A new kind of ransomeware designed specifically to target gamers has been doing the rounds according to security analysts at Bromium. The malware, which is a variant of crypto-ransomware called TeslaCrypt, seeks out over 50 file extensions related to video games including Steam, single and multiplayer games, even game development software, and locks the files down. PC gamers are then forced to pay up $500 in Bitcoin or $1,000 in PayPal My Cash cards within 3 days, or they permanently lose their data.
Among the targeted games are a mix of titles including StarCraft II, Warcraft III, Bioshock 2, Call of Duty, DayZ, Diablo, Fallout 3, League of Legends, Minecraft, Metro 2033, Half-Life 2, Dragon Age: Origins, Resident Evil 4, World of Tanks, Metin 2, The Elder Scrolls, among others. The malware also searches for files associated with mods and DLC for other popular titles, as well as photos, documents and iTunes-related files.
The vehicle for delivery is a compromised Wordpress website which redirects visitors to the Angler exploit kit by using a malicious Flash clip hidden in an invisible banner.
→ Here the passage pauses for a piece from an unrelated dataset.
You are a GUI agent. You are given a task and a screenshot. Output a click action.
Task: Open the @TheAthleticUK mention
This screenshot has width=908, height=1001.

The exploit only affects Internet Explorer (up to IE 11) and Opera browsers and it scans for virtual machine driver files and “some anti-virus products” before compromising a machine.
The attack is designed to look like another crypto-ransomware that surfaced last year called CryptoLocker, presumably to cash on its notoriety. It even replaces your wallpaper with a similar ransom note. But researchers say TeslaCrypt shares little code with CryptoLocker or its CryptoWall successor.
Victim are required to install Tor in order to make the payment anonymously. Of course, security experts are advising people not to pay up, and are suggesting users who want to be extra careful can use external drives to keep backups while keeping them unplugged when not in use.